Every command is built for automation:
  • --json prints machine-readable output. It is on by default when output is piped (not a terminal), so scripts and agents get JSON without any extra flags.
  • Stable exit codes let scripts branch on failures: 0 success, 3 auth error, 4 not found, 5 validation error, 6 rate limited.
  • --profile <name> switches between saved accounts or environments in ~/.tamarind/config.json.
  • --api-key, --api-base, and --catalog-base (or the matching TAMARIND_* environment variables) override configuration per invocation.

Use with AI agents

The CLI is built for coding agents.

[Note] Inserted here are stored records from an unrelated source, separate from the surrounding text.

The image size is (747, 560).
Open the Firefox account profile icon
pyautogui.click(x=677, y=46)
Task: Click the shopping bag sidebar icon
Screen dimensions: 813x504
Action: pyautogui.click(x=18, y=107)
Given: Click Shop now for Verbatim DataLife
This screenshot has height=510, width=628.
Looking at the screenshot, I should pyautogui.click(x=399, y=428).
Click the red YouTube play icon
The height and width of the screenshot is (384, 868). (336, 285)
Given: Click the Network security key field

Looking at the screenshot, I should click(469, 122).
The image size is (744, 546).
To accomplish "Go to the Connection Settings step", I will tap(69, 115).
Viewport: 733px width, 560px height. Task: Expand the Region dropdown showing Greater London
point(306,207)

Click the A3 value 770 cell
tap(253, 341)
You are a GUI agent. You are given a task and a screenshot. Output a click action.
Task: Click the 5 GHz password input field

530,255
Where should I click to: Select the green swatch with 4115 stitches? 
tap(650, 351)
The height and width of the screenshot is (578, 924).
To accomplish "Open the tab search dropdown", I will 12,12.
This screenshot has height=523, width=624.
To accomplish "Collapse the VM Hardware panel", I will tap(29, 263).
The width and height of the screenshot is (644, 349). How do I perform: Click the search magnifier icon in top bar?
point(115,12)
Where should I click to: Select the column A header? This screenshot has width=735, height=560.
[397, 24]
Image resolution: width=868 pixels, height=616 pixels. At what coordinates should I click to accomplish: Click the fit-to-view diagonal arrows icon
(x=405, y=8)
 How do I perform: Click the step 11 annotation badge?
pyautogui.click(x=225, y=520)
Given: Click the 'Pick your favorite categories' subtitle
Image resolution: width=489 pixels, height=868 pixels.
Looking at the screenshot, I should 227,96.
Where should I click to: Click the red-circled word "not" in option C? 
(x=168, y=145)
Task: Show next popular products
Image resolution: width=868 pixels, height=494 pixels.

Because every command takes plain flags, emits JSON, and returns stable exit codes, an agent can drive the whole workflow — discover a tool, write the job file, submit, and fetch results — by running tamarind directly.
  • Terminal agents (Claude Code, Codex, CI): install the CLI, set TAMARIND_API_KEY, and let the agent call tamarind commands. Point it at this page so it knows the surface.
  • Hosted / chat agents (claude.ai, ChatGPT): connect the Tamarind MCP server, which exposes the same operations over the Model Context Protocol.
A packaged plugin with task-specific skills (antibody design, binder design, batch screening) is in the works — contact info@tamarind.bio if you’d like early access.

Troubleshooting

No API key configured

Set TAMARIND_API_KEY or run tamarind auth login. Confirm with tamarind auth status.

Authentication failing

Verify your key is current on the API Key page. Pass --api-key directly to rule out a stale stored key.